Text section:
▼
Of the PROPRIETY of ACTION.
Consisting of three Sections.
SECTION I.
Of the Sense of Propriety.
CHAP. I.
Of Sympathy.
How selfish soever man may be supposed, there are evidently some principles in his nature, which interest him in the fortune of others, and render their happiness necessary to him, though he derives nothing from it, except the pleasure of seeing it. Of this kind is pity or compassion, the emotion which we feel for the misery of others, when we either see it, or are made to conceive it in a very lively manner. That we often derive sorrow from the sorrow of others, is a matter of fact too obvious to require any instances to prove it; for this sentiment, like all the other original passions of human nature, is by no means confined to the virtuous and humane, though they perhaps may feel it with the most exquisite sensibility. The greatest ruffian, the most hardened violator of the laws of society, is not altogether without it.
As we have no immediate experience of what other men feel, we can form no idea of the manner in which they are affected, but by conceiving what we ourselves should feel in the like situation. Though our brother is upon the rack, as long as we ourselves are at our ease, our senses will never inform us of what he suffers. They never did and never can carry us beyond our own person, and it is by the imagination only that we can form any conception of what are his sensations. Neither can that faculty help us to this any other way, than by representing to us what would be our own, if we were in his case. It is the impressions of our own senses only, not those of his, which our imaginations copy. By the imagination we place ourselves in his situation, we conceive ourselves enduring all the same torments, we enter as it were into his body and become in some measure him, and thence form some idea of his sensations and even feel something which, though weaker in degree, is not altogether unlike them. His agonies, when they are thus brought home to ourselves, when we have thus adopted and made them our own, begin at last to affect us, and we then tremble and shudder at the thought of what he feels. For as to be in pain or distress of any kind excites the most excessive sorrow, so to conceive or to imagine that we are in it, excites some degree of the same emotion, in proportion to the vivacity or dullness of the conception.
That this is the source of our fellow-feeling for the misery of others, that it is by changing places in fancy with the sufferer, that we come either to conceive or to be affected by what he feels, may be demonstrated by many obvious observations, if it should not be thought sufficiently evident of itself. When we see a stroke aimed and just ready to fall upon the leg or arm of another person, we naturally shrink and draw back our own leg or our own arm; and when it does fall, we feel it in some measure, and are hurt by it as well as the sufferer. The mob, when they are gazing at a dancer on the slack rope, naturally writhe and twist and balance their own bodies, as they see him do, and as they feel that they themselves must do if in his situation. Persons of delicate fibres and a weak constitution of body, complain that in looking on the sores and ulcers which are exposed by beggars in the streets, they are apt to feel an itching or uneasy sensation in the correspondent part of their own bodies. The horror which they conceive at the misery of those wretches affects that particular part in themselves more than any other; because that horror arises from conceiving what they themselves would suffer, if they really were the wretches whom they are looking upon, and if that particular part in themselves was actually affected in the same miserable manner. The very force of this conception is sufficient, in their feeble frames, to produce that itching or uneasy sensation complained of. Men of the most robust make, observe that in looking upon sore eyes they often feel a very sensible soreness in their own, which proceeds from the same reason; that organ being in the strongest man more delicate than any other part of the body is in the weakest.
▲
What to do:
(A) Retype the passage on sympathy from "How selfish soever" up to and including "altogether without it.".
(B) Answer these questions using the passage on sympathy:
(i) Which emotion does it give as one kind of principle that interests man in the fortune of others?
(ii) According to the passage, by what faculty alone can we form any conception of what another person's sensations are?
(iii) What do the mob do while gazing at a dancer on the slack rope?

Supplied material:
▼
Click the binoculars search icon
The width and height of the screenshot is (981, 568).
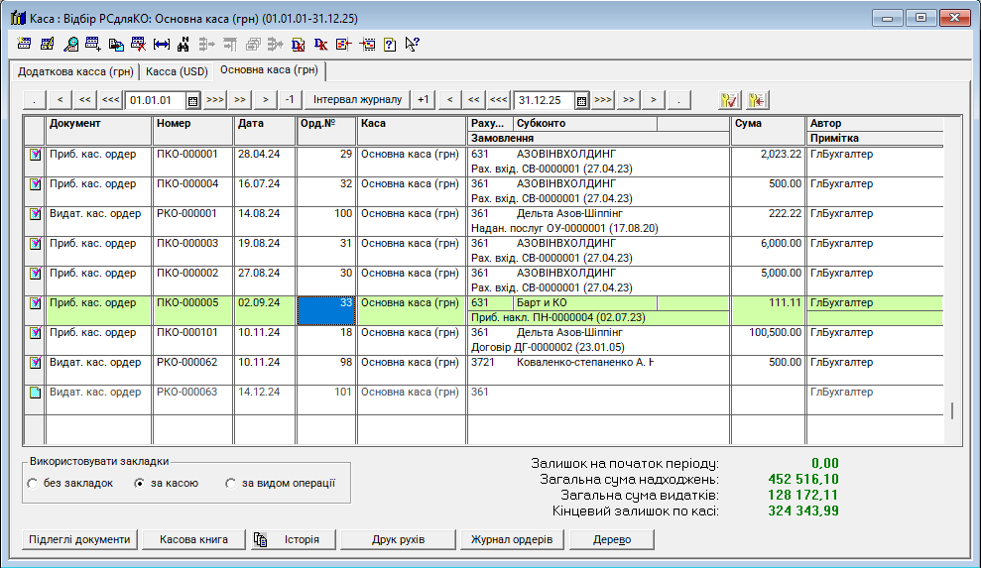click(184, 45)
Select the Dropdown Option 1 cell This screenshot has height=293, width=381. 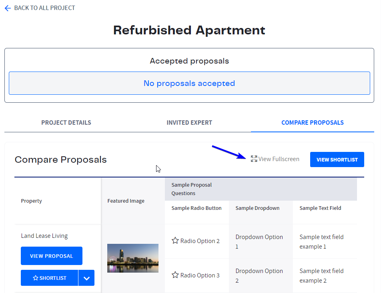coord(261,241)
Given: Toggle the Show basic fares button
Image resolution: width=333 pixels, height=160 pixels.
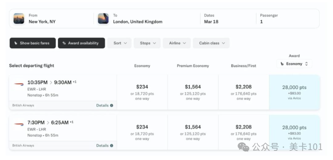Looking at the screenshot, I should [x=32, y=43].
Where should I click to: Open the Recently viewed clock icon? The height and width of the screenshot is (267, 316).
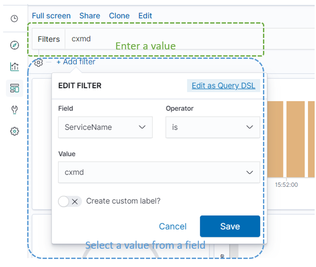[14, 18]
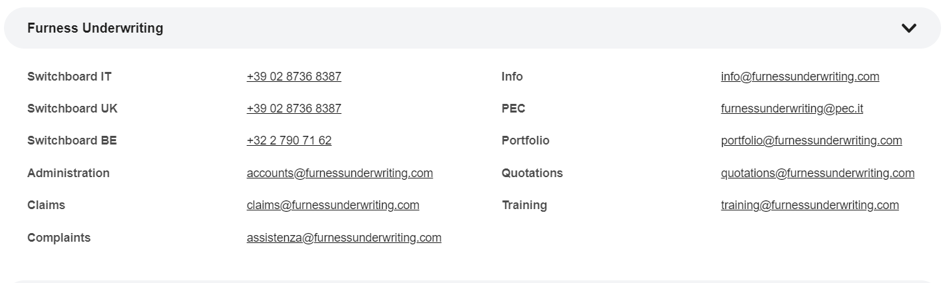The image size is (945, 283).
Task: Open the +32 2 790 71 62 phone link
Action: tap(289, 141)
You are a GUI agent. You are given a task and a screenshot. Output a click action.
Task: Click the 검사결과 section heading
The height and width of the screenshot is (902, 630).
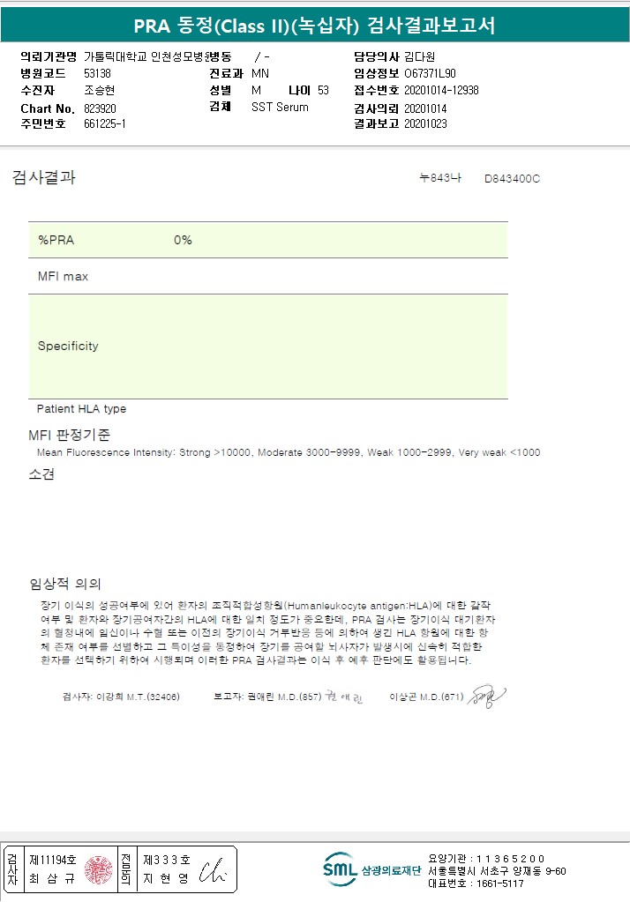click(x=44, y=177)
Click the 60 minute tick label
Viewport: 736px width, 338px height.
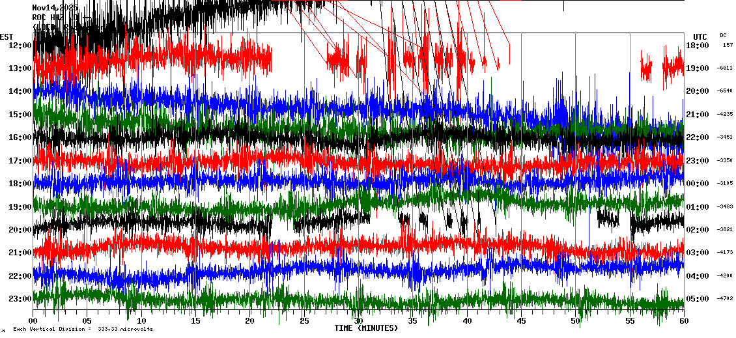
▲
The answers:
(A)
How selfish soever man may be supposed, there are evidently some principles in his nature, which interest him in the fortune of others, and render their happiness necessary to him, though he derives nothing from it, except the pleasure of seeing it. Of this kind is pity or compassion, the emotion which we feel for the misery of others, when we either see it, or are made to conceive it in a very lively manner. That we often derive sorrow from the sorrow of others, is a matter of fact too obvious to require any instances to prove it; for this sentiment, like all the other original passions of human nature, is by no means confined to the virtuous and humane, though they perhaps may feel it with the most exquisite sensibility. The greatest ruffian, the most hardened violator of the laws of society, is not altogether without it.

(B)
(i) Pity or compassion.
(ii) The imagination.
(iii) They writhe and twist and balance their own bodies.